Wird es heuer manche Fahrgeschäfte gar nicht mehr auf der Wiesn geben? Oder werden sie zumindest deutlich teurer? Seltsame Fragen, denn eigentlich müsste sich das größte Volksfest der Welt doch besonders rentieren. Ob Achter- oder Geisterbahn, ob Kinder- oder Kettenkarussell, ob Free Fall oder Wilde Maus: Tatsächlich sehen sich viele Schausteller derzeit in ihrer Existenz bedroht.

Und das liegt an der EU-Norm 13814 - zusammen mit dem faktischen Monopol, das die Stadt dem TÜV Süd zugesteht bei der Überprüfung von Fahrgeschäften auf dem Oktoberfest. Denn weil es in Deutschland bislang noch keine einheitliche gesetzliche Regelung für die Anwendung der EU-Norm gibt, können die Prüfstellen momentan viel mehr Prüfungen ansetzen als bisher. Je nach Größe des Fahrgeschäfts kann das bis zu 120 000 Euro kosten. Das klingt, als wäre es eine Gelddruckmaschine.

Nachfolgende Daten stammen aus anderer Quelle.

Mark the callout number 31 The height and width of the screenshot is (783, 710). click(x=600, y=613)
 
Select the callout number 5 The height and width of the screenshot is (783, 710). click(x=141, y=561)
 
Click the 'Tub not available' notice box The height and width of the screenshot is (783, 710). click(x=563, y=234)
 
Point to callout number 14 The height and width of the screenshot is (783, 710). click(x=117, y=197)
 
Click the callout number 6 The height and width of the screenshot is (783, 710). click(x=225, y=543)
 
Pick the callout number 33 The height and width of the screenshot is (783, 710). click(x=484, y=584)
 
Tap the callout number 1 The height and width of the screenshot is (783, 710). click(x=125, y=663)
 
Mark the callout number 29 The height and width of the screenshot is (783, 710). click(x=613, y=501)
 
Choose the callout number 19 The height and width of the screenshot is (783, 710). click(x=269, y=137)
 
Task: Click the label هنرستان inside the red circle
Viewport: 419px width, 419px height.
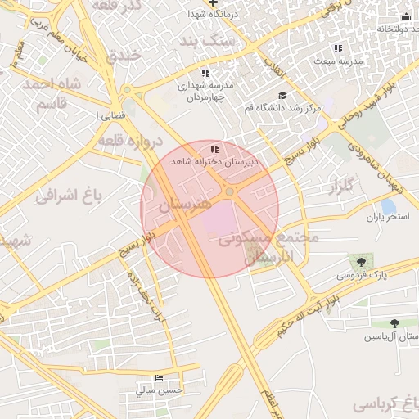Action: (x=184, y=204)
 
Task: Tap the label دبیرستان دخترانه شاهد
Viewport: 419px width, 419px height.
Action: (x=214, y=162)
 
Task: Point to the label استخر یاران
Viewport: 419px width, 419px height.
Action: (x=386, y=218)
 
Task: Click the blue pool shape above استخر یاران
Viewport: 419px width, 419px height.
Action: (x=388, y=205)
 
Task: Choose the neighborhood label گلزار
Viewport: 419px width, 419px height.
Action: (x=344, y=187)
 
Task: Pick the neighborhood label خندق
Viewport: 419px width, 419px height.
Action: (x=124, y=55)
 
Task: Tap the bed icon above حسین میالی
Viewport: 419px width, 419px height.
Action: (x=158, y=378)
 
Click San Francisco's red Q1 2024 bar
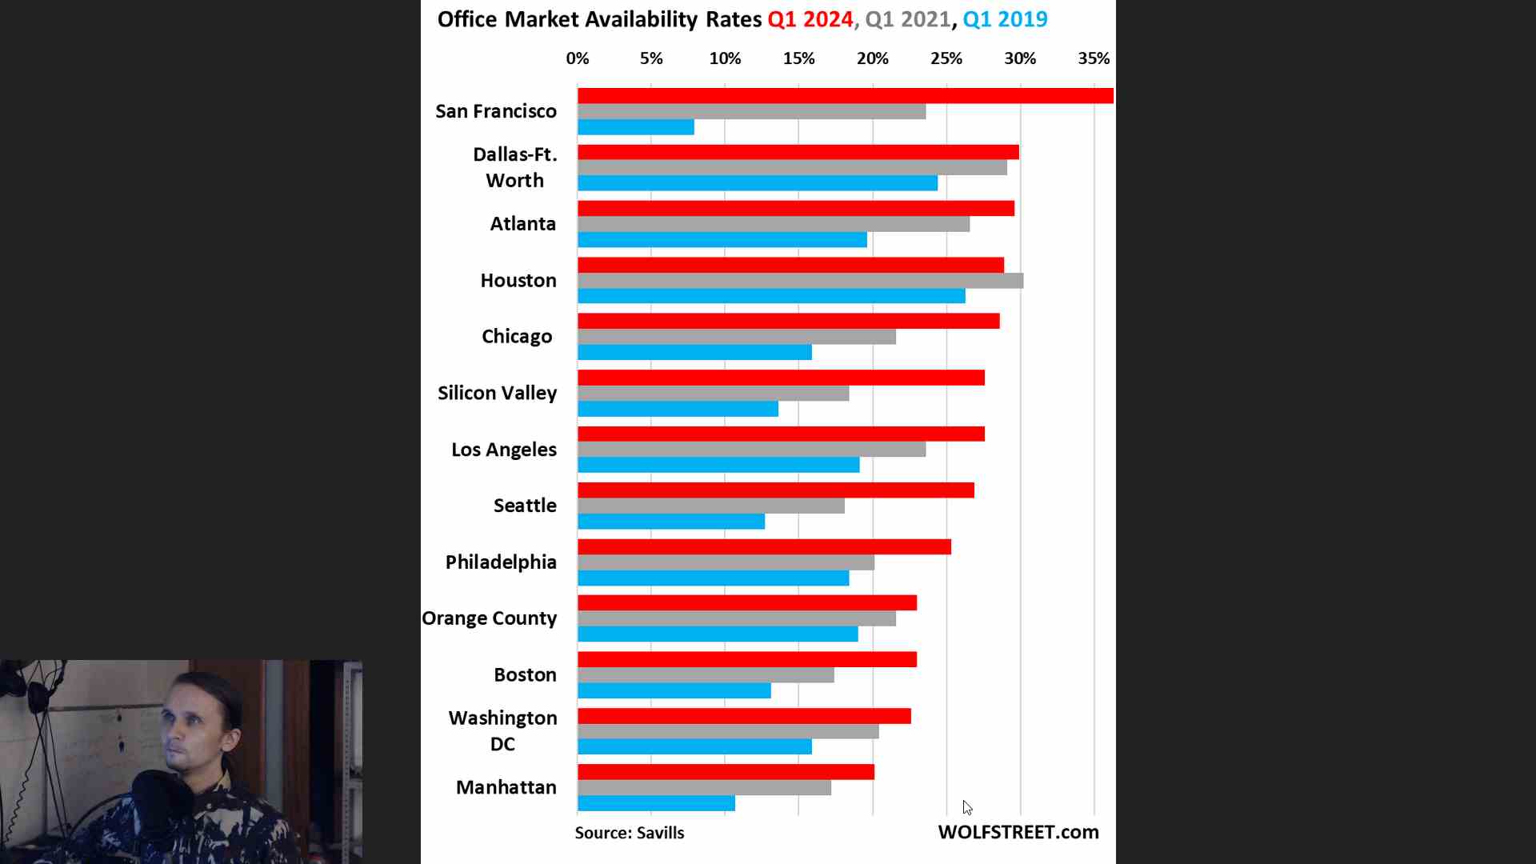(845, 96)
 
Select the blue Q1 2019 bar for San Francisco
(636, 127)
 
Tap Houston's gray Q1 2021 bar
(800, 281)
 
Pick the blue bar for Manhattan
(656, 803)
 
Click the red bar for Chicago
(788, 321)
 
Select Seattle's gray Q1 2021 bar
(710, 506)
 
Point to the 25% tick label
(946, 58)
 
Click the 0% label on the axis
(577, 58)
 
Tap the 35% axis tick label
(1094, 58)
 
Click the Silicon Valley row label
(497, 393)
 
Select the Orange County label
(489, 618)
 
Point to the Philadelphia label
(501, 562)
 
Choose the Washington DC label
(502, 730)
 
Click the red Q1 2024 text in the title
(810, 19)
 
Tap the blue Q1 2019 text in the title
(1005, 19)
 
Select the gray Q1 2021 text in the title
(908, 19)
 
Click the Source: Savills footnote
(630, 833)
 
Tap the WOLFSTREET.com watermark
(1018, 832)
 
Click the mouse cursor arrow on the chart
(967, 807)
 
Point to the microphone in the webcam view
(160, 800)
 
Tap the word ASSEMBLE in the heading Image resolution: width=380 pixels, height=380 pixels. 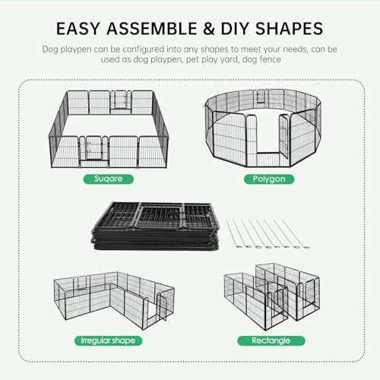pos(153,29)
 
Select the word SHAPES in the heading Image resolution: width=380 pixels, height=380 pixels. pos(286,29)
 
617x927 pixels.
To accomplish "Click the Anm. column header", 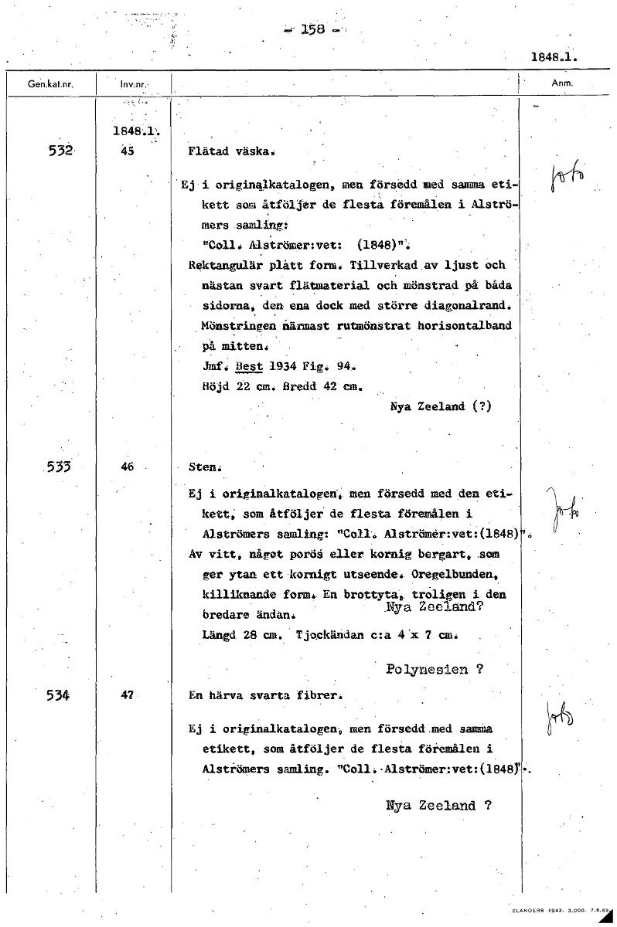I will [561, 82].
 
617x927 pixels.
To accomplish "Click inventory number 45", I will [128, 151].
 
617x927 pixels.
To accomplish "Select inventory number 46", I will [128, 467].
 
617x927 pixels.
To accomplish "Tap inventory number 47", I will [128, 694].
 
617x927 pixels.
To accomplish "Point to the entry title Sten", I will [205, 467].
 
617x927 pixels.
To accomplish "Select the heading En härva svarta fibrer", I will [264, 695].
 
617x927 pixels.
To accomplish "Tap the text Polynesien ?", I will [435, 670].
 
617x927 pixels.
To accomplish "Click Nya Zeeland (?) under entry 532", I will [441, 406].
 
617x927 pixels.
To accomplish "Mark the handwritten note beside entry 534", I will [560, 719].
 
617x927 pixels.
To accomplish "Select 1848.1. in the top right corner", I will [555, 56].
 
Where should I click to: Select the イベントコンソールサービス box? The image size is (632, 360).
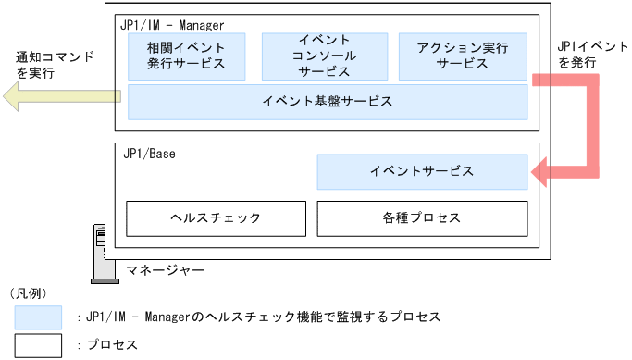324,56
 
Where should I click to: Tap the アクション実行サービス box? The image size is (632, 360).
462,56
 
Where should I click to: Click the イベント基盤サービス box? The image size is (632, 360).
328,101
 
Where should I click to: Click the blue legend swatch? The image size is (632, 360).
38,317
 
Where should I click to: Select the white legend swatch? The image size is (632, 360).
38,345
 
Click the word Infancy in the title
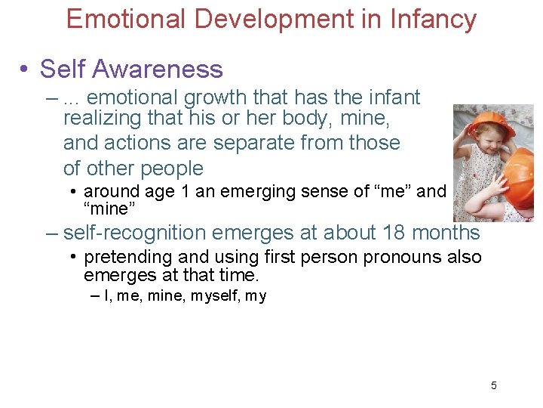(x=432, y=19)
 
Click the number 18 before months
(x=394, y=233)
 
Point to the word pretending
(x=124, y=258)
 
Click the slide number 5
(x=494, y=386)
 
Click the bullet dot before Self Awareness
(x=25, y=70)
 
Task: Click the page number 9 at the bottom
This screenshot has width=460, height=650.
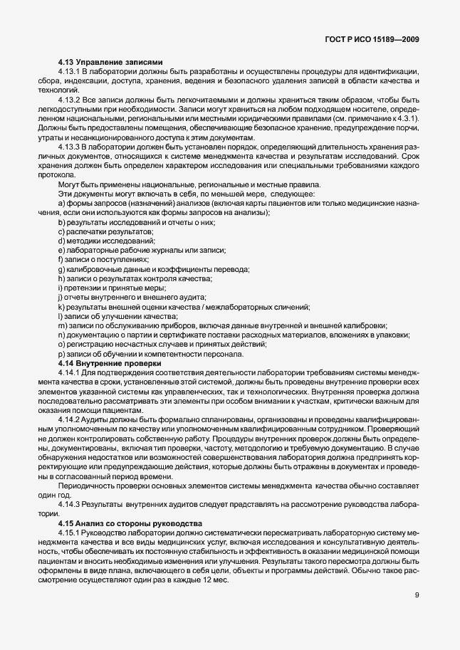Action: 417,597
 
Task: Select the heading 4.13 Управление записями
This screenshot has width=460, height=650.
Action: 110,63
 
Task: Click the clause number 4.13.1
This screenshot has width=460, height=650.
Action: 70,73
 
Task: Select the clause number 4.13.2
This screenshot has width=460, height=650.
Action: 70,100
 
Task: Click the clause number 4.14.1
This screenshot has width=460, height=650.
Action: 70,372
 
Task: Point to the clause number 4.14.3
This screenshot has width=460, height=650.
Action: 70,504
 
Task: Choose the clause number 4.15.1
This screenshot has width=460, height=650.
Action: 70,533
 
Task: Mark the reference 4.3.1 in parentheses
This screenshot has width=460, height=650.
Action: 406,118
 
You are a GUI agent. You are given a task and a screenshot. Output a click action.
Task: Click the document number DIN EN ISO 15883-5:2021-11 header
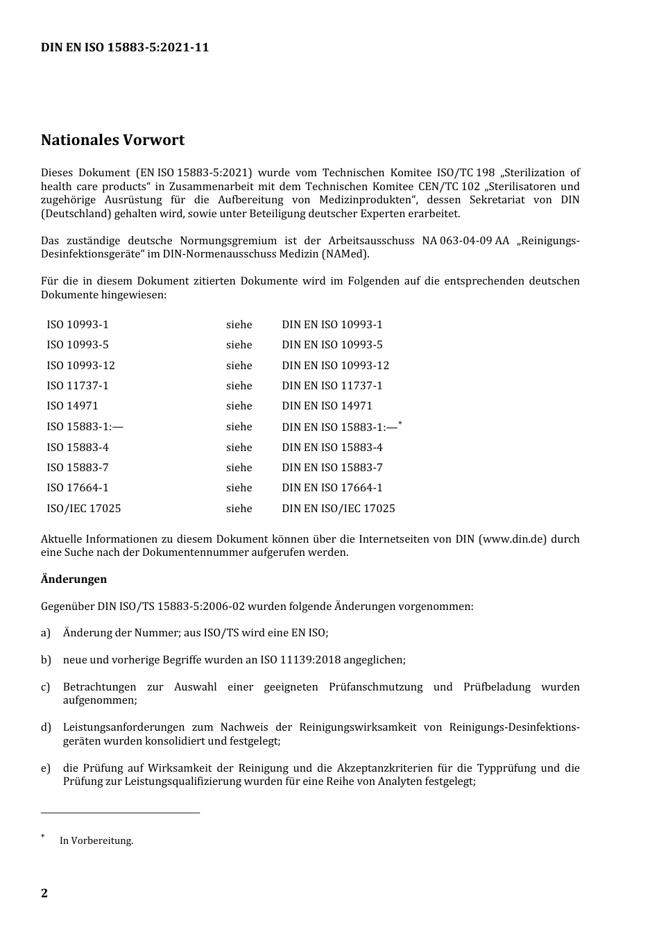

Wovor die Schausteller Angst haben

Bislang waren solche Sonderprüfungen bei großen Fahrgeschäften nur alle zwölf Jahre erforderlich, bei kleineren alle vier bis sechs Jahre. Derzeit aber können sie sogar jährlich verlangt werden - wenn die Prüfstelle das für nötig hält. Im schlimmsten Fall drohen also im gleichen Zeitraum die zwölffachen Kosten. "Wenn der TÜV will", sagt ein Schausteller, "dann lässt er mich jedes Jahr die gesamte Anlage zerlegen, per Sandstrahl abschleifen und jede einzelne Schraube vorzeigen. Die Kosten dafür sind natürlich immens."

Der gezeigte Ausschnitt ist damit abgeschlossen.